Ceasefire rally; China GDP and US earnings ahead | Market Navigator

The week ahead
This week’s attention centres on a dense slate of Chinese economic data, with releases spanning trade, housing, fixed asset investment and first-quarter gross domestic product (GDP). China’s Q1 GDP will be the first reading since Beijing set a 4.5%–5% growth target for 2025 — the most modest on record since the early 1990s. The deliberately wider band grants local governments flexibility to structurally address excess industrial capacity and fiscal sustainability, without the burden of an overly ambitious headline target.
The major cities house price index warrants close attention. While recent data on inflation, retail sales and manufacturing have shown improvement, property remains a persistent drag. February’s reading was the weakest in eight months, and with residential real estate accounting for roughly 70% of urban household wealth, a sustained recovery in domestic demand is difficult to envision without meaningful price stabilisation.
In Australia, employment data will inform expectations for Reserve Bank of Australia (RBA) policy. Evidence of continued labour market tightness could raise the probability of a third interest rates hike this year.

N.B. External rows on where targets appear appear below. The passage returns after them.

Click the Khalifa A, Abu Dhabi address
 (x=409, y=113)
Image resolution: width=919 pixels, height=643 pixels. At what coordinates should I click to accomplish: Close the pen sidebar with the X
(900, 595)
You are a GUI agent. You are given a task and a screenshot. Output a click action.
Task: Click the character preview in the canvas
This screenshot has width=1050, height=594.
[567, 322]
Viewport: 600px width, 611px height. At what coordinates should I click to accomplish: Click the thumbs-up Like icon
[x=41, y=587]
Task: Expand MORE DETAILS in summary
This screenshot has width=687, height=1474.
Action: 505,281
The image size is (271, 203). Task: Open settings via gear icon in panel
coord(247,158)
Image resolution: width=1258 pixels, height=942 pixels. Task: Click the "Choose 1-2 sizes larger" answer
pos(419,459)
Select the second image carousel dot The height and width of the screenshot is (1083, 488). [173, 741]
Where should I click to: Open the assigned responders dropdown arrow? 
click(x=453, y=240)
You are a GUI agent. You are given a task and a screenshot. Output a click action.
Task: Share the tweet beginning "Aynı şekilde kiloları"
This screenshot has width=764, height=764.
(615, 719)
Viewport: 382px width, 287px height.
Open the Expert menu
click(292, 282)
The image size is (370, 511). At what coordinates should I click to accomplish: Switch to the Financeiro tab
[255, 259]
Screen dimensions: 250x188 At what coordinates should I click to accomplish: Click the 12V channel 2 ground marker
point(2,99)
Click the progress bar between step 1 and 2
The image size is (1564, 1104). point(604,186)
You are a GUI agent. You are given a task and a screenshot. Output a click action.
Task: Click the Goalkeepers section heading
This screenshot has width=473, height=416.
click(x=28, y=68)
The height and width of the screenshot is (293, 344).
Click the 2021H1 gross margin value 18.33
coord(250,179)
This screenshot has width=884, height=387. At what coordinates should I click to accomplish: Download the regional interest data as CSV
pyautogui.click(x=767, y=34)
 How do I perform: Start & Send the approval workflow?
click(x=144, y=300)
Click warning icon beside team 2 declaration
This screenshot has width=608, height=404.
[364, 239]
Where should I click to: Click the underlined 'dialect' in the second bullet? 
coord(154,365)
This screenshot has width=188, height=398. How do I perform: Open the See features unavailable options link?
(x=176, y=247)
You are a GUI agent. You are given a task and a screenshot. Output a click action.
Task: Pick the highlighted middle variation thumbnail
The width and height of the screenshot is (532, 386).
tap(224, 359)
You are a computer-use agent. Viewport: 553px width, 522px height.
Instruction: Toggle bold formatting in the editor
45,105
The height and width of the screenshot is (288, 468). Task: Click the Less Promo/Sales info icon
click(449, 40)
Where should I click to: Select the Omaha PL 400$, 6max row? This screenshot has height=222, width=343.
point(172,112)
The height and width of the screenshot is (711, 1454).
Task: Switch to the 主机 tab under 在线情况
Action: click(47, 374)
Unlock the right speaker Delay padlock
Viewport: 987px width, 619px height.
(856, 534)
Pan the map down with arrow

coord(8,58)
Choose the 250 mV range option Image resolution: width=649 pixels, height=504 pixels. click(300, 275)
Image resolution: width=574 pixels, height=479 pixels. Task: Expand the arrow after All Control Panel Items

On the corporate front, Q1 earnings season opens with major US banks, ASML, TSMC and Netflix among the first to report. The major US bank results will offer an early read on how financial institutions are navigating slower global growth induced by the Middle East conflict — particularly through mergers and acquisitions (M&A) activity, loan loss provisions and trading revenues. ASML and TSMC‘s results will be scrutinised for signals on the durability of AI-driven capital expenditure. According to FactSet, analysts anticipate 13.2% YoY earnings growth for Q1 — revised upward from 12.8% at end-2025, driven largely by energy, technology and financials. However, estimates for the remaining eight S&P 500 sectors have been trimmed, and given recent market fragility, any disappointment from high-profile names risks triggering renewed selling pressure.